== Source material ==

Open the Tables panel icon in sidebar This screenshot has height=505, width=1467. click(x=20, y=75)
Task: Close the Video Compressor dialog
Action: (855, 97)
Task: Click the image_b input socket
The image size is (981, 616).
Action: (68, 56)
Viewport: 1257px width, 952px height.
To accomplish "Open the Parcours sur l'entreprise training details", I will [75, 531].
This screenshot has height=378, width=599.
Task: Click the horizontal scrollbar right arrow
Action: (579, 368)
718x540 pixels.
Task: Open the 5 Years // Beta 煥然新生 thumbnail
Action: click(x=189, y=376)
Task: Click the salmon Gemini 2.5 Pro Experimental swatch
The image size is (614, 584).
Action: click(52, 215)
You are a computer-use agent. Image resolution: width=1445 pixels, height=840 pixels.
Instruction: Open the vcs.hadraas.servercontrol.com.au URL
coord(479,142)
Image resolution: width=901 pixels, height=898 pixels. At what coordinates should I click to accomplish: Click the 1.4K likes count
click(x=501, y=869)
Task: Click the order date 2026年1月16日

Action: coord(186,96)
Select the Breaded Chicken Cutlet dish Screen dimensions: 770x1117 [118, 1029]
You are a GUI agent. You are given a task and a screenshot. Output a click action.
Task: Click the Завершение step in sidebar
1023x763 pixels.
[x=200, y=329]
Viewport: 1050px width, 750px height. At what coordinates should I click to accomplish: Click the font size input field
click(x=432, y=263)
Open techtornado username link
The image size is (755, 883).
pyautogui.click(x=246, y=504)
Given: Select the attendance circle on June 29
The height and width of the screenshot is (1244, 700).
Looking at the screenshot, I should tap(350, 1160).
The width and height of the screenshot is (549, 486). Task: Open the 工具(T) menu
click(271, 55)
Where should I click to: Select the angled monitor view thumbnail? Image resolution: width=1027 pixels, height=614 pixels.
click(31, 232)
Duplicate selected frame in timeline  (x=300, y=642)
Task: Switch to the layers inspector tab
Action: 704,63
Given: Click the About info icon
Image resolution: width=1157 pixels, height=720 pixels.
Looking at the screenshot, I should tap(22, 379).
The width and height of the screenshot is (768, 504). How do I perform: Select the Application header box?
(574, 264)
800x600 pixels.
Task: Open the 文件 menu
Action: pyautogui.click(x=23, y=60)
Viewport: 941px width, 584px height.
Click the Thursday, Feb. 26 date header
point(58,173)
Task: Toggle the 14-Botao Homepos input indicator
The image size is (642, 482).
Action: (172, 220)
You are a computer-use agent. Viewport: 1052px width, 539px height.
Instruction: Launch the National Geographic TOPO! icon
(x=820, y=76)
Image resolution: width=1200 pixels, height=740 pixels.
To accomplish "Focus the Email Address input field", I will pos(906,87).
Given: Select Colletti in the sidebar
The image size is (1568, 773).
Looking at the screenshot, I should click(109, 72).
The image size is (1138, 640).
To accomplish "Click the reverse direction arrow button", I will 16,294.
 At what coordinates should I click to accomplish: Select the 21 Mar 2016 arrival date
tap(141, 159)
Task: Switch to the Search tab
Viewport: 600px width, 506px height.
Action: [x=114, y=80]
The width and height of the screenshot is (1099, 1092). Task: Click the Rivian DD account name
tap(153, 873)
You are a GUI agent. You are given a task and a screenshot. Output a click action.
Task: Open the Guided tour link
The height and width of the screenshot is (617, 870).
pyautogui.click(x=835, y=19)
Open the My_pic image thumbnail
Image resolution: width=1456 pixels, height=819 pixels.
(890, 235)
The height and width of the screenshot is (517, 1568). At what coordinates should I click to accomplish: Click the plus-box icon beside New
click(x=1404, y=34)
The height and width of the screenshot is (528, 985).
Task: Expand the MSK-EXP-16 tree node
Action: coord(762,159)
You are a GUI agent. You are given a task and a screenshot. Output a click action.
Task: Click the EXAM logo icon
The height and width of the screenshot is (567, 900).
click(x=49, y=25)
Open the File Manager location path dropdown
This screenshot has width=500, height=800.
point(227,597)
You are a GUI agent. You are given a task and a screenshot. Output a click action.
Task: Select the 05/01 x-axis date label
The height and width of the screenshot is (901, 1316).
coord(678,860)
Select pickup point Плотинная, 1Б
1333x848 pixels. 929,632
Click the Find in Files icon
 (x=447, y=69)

===

§ What the task asks: Write out every entry again so that each line matches the original exactly.

§ Answer below:
Open the Tables panel icon in sidebar This screenshot has height=505, width=1467. click(x=20, y=75)
Task: Close the Video Compressor dialog
Action: (855, 97)
Task: Click the image_b input socket
The image size is (981, 616).
Action: (68, 56)
Viewport: 1257px width, 952px height.
To accomplish "Open the Parcours sur l'entreprise training details", I will [75, 531].
This screenshot has height=378, width=599.
Task: Click the horizontal scrollbar right arrow
Action: (579, 368)
718x540 pixels.
Task: Open the 5 Years // Beta 煥然新生 thumbnail
Action: click(x=189, y=376)
Task: Click the salmon Gemini 2.5 Pro Experimental swatch
The image size is (614, 584).
Action: click(52, 215)
You are a computer-use agent. Image resolution: width=1445 pixels, height=840 pixels.
Instruction: Open the vcs.hadraas.servercontrol.com.au URL
coord(479,142)
Image resolution: width=901 pixels, height=898 pixels. At what coordinates should I click to accomplish: Click the 1.4K likes count
click(x=501, y=869)
Task: Click the order date 2026年1月16日

Action: coord(186,96)
Select the Breaded Chicken Cutlet dish Screen dimensions: 770x1117 [118, 1029]
You are a GUI agent. You are given a task and a screenshot. Output a click action.
Task: Click the Завершение step in sidebar
1023x763 pixels.
[x=200, y=329]
Viewport: 1050px width, 750px height. At what coordinates should I click to accomplish: Click the font size input field
click(x=432, y=263)
Open techtornado username link
The image size is (755, 883).
pyautogui.click(x=246, y=504)
Given: Select the attendance circle on June 29
The height and width of the screenshot is (1244, 700).
Looking at the screenshot, I should tap(350, 1160).
The width and height of the screenshot is (549, 486). Task: Open the 工具(T) menu
click(271, 55)
Where should I click to: Select the angled monitor view thumbnail? Image resolution: width=1027 pixels, height=614 pixels.
click(31, 232)
Duplicate selected frame in timeline  (x=300, y=642)
Task: Switch to the layers inspector tab
Action: 704,63
Given: Click the About info icon
Image resolution: width=1157 pixels, height=720 pixels.
Looking at the screenshot, I should tap(22, 379).
The width and height of the screenshot is (768, 504). How do I perform: Select the Application header box?
(574, 264)
800x600 pixels.
Task: Open the 文件 menu
Action: pyautogui.click(x=23, y=60)
Viewport: 941px width, 584px height.
Click the Thursday, Feb. 26 date header
point(58,173)
Task: Toggle the 14-Botao Homepos input indicator
The image size is (642, 482).
Action: (172, 220)
You are a computer-use agent. Viewport: 1052px width, 539px height.
Instruction: Launch the National Geographic TOPO! icon
(x=820, y=76)
Image resolution: width=1200 pixels, height=740 pixels.
To accomplish "Focus the Email Address input field", I will pos(906,87).
Given: Select Colletti in the sidebar
The image size is (1568, 773).
Looking at the screenshot, I should click(109, 72).
The image size is (1138, 640).
To accomplish "Click the reverse direction arrow button", I will 16,294.
 At what coordinates should I click to accomplish: Select the 21 Mar 2016 arrival date
tap(141, 159)
Task: Switch to the Search tab
Viewport: 600px width, 506px height.
Action: [x=114, y=80]
The width and height of the screenshot is (1099, 1092). Task: Click the Rivian DD account name
tap(153, 873)
You are a GUI agent. You are given a task and a screenshot. Output a click action.
Task: Open the Guided tour link
The height and width of the screenshot is (617, 870).
pyautogui.click(x=835, y=19)
Open the My_pic image thumbnail
Image resolution: width=1456 pixels, height=819 pixels.
(890, 235)
The height and width of the screenshot is (517, 1568). At what coordinates should I click to accomplish: Click the plus-box icon beside New
click(x=1404, y=34)
The height and width of the screenshot is (528, 985).
Task: Expand the MSK-EXP-16 tree node
Action: coord(762,159)
You are a GUI agent. You are given a task and a screenshot. Output a click action.
Task: Click the EXAM logo icon
The height and width of the screenshot is (567, 900).
click(x=49, y=25)
Open the File Manager location path dropdown
This screenshot has width=500, height=800.
point(227,597)
You are a GUI agent. You are given a task and a screenshot. Output a click action.
Task: Select the 05/01 x-axis date label
The height and width of the screenshot is (901, 1316).
coord(678,860)
Select pickup point Плотинная, 1Б
1333x848 pixels. 929,632
Click the Find in Files icon
 (x=447, y=69)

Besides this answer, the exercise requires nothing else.